> JOB:
Swap "italic" for "bold" in the stretch from the line containing "Select the italic word Text. above the arrows" through the line containing "696). (x=467, y=222)". Return only those lines, leaving everything else unchanged.

# Start of GIVEN INFORMATION

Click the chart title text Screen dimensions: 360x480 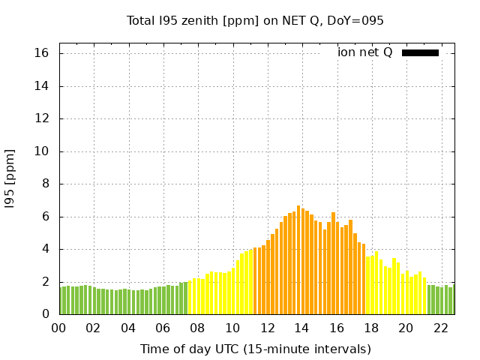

# End of GIVEN INFORMATION
# Start of GIVEN INFORMATION

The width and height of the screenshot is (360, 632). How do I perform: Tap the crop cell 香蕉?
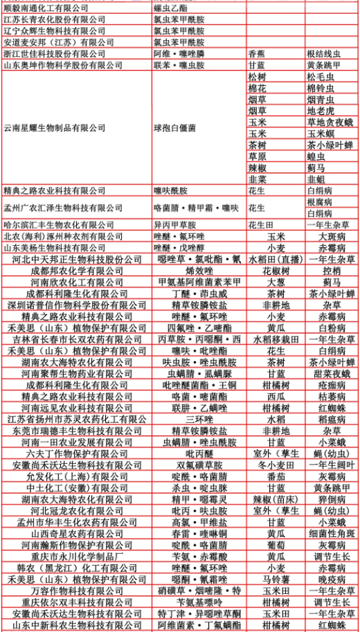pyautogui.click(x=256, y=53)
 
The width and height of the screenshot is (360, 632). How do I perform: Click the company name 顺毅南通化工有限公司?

# End of GIVEN INFORMATION
# Start of GIVEN INFORMATION

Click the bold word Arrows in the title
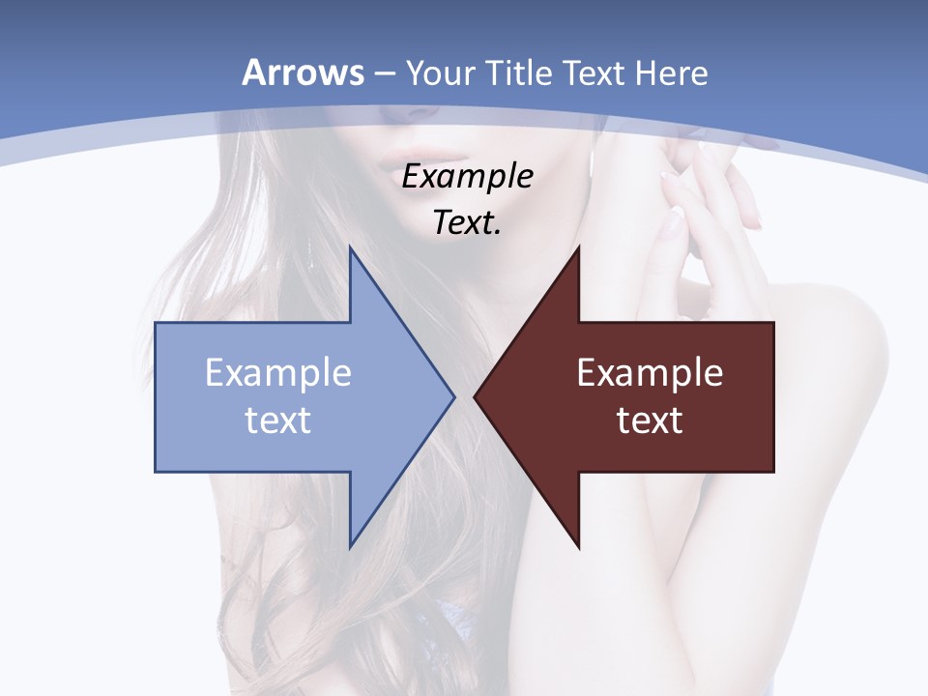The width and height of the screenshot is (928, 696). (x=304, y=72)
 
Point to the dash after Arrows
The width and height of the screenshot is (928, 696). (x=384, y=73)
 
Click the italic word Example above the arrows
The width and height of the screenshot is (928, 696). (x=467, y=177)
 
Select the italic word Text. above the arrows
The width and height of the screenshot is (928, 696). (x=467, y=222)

# End of GIVEN INFORMATION

> FINAL RESULT:
Select the bold word Text. above the arrows
The width and height of the screenshot is (928, 696). (x=467, y=222)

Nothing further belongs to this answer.